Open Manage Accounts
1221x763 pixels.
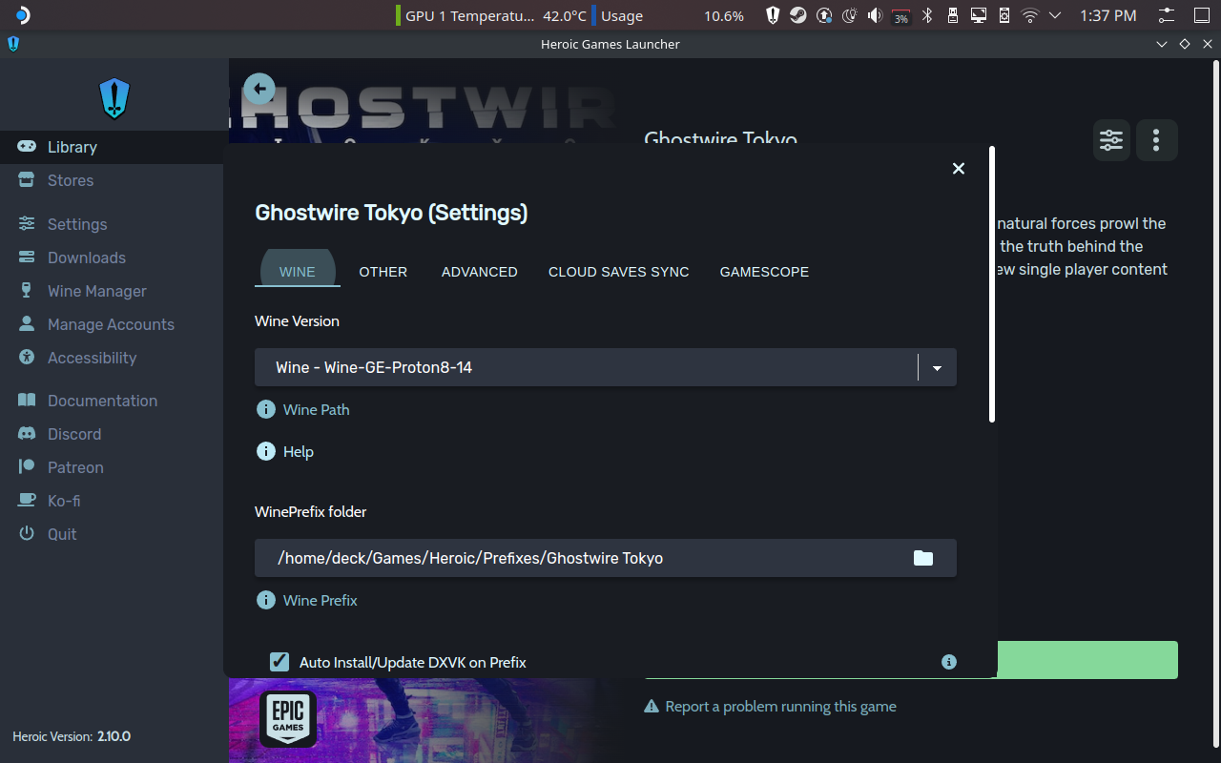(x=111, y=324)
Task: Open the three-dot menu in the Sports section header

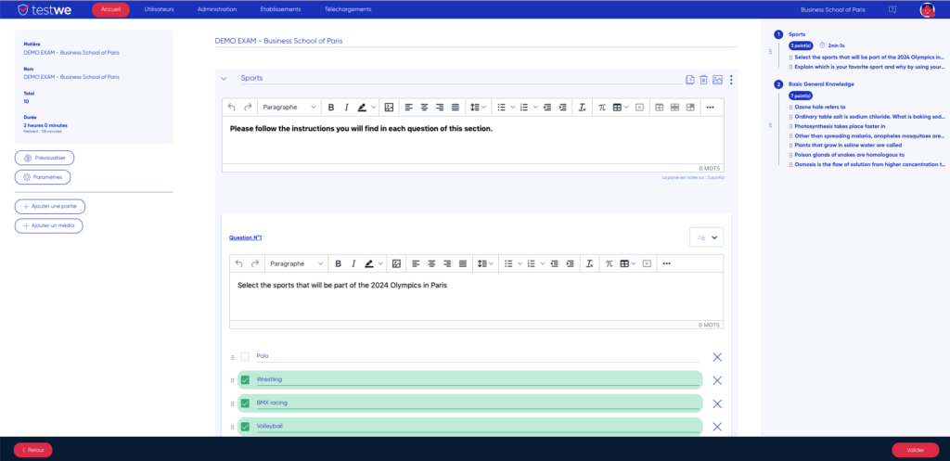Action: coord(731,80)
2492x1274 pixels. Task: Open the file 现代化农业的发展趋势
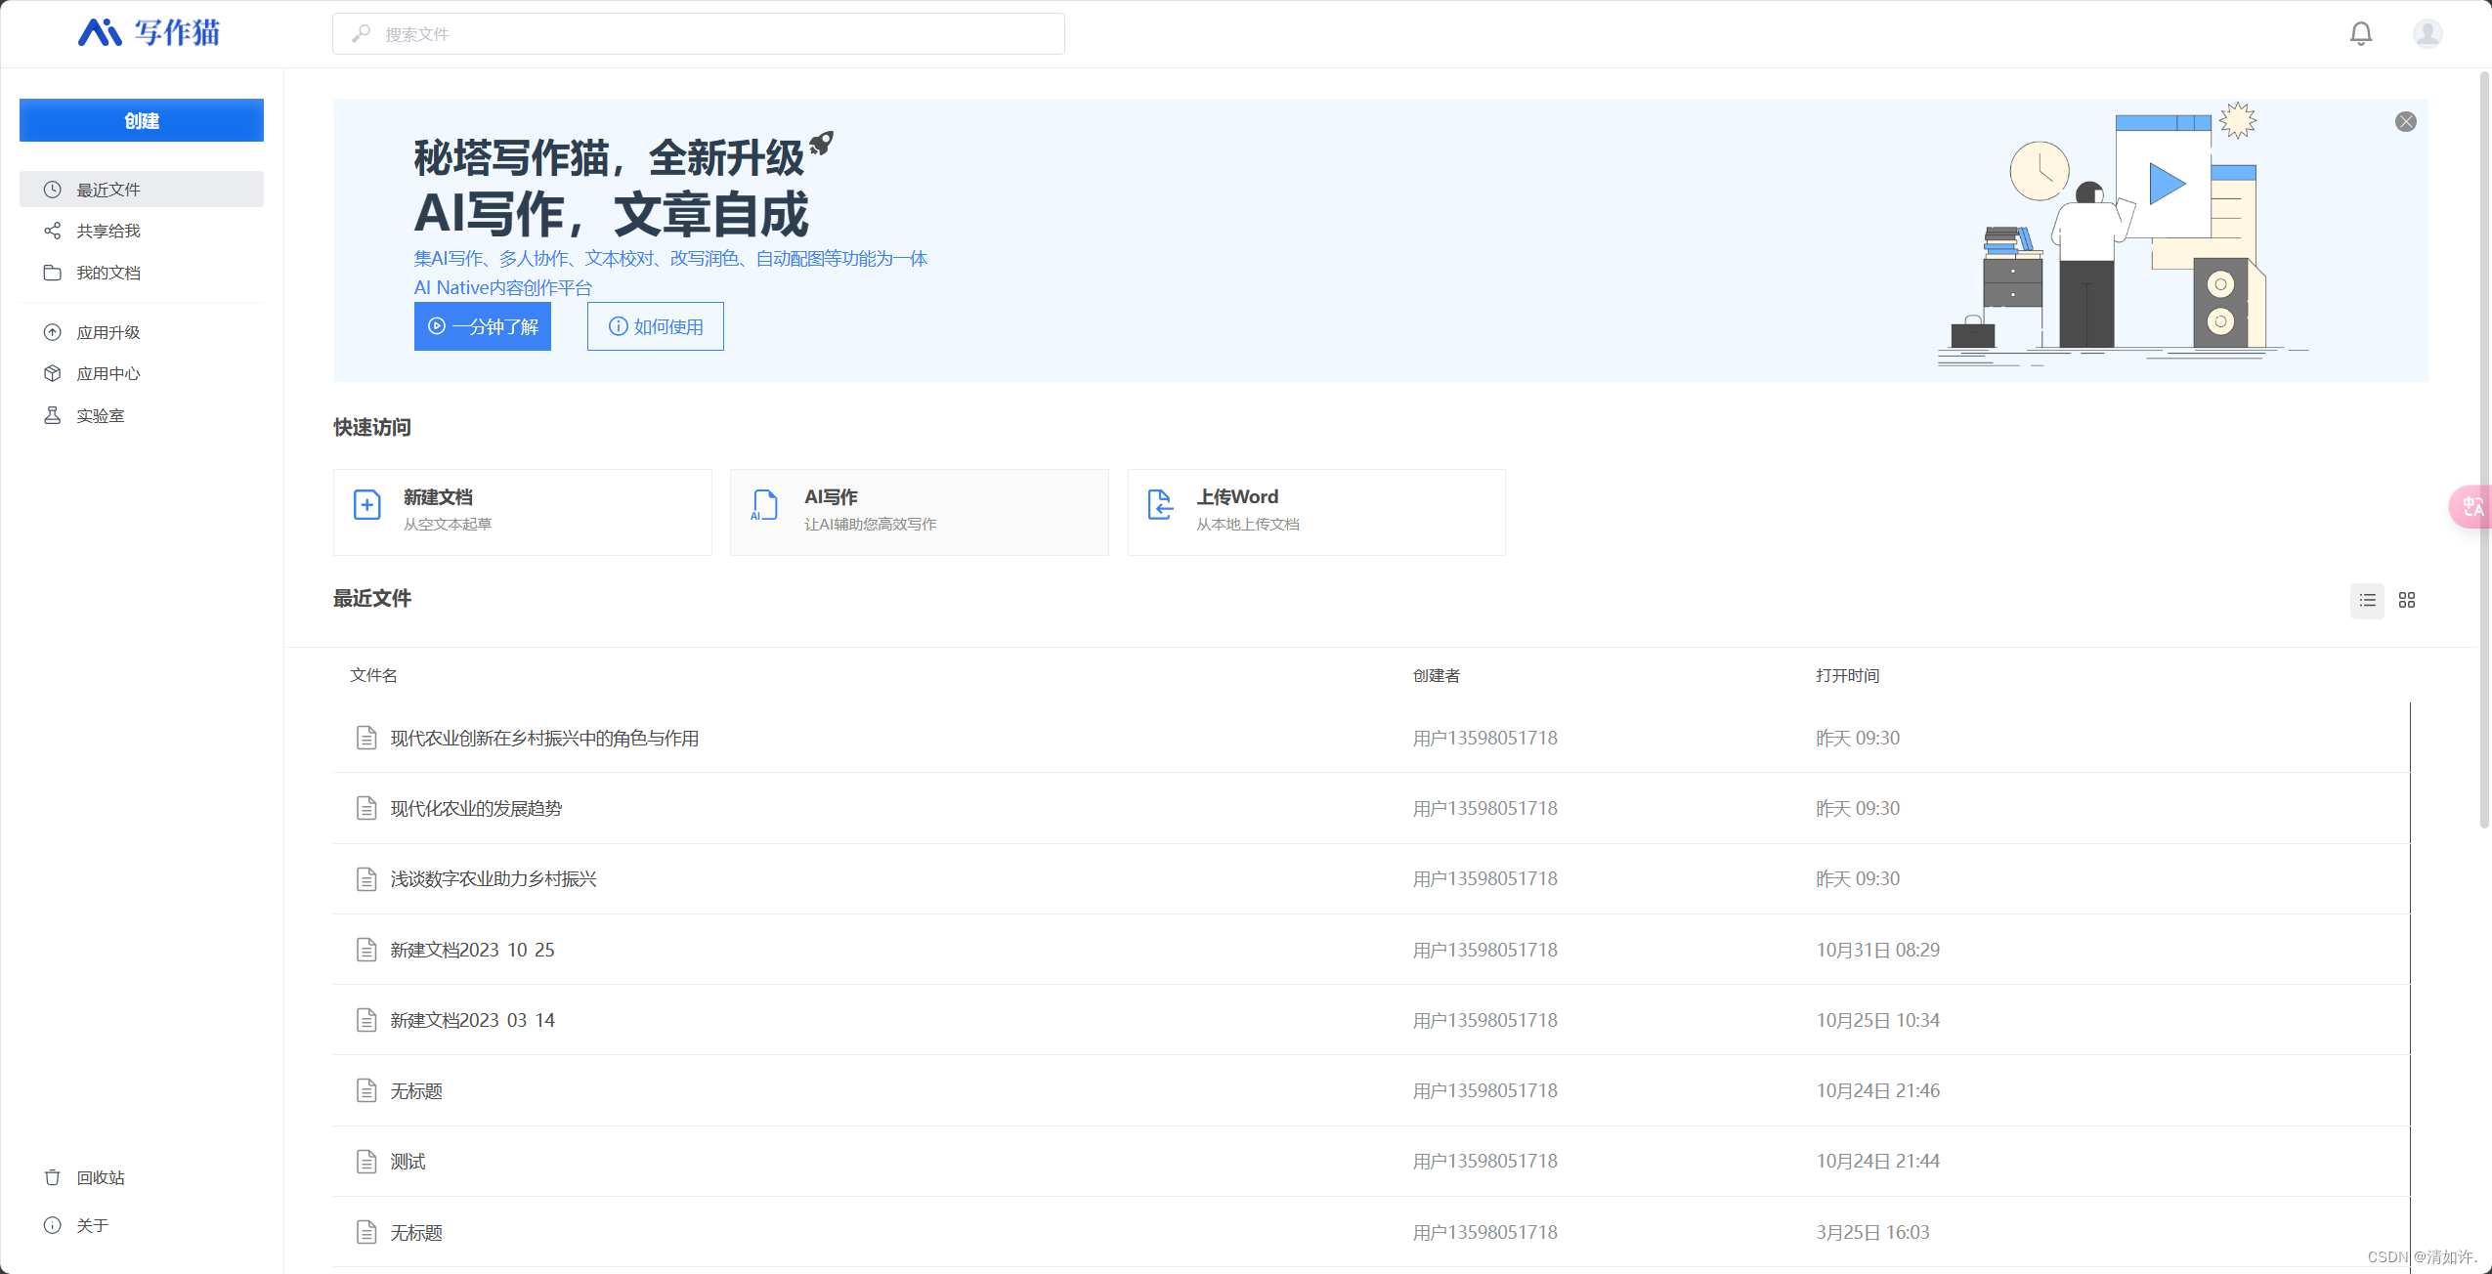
•••••
> WORK TO BE COMPLETED:
Could you copy out every row above word for word, without the pictures?

> SOLUTION TO THE EXERCISE:
Open Manage Accounts
1221x763 pixels.
(x=111, y=324)
Task: Open the three-dot menu in the Sports section header

Action: coord(731,80)
2492x1274 pixels. Task: Open the file 现代化农业的发展趋势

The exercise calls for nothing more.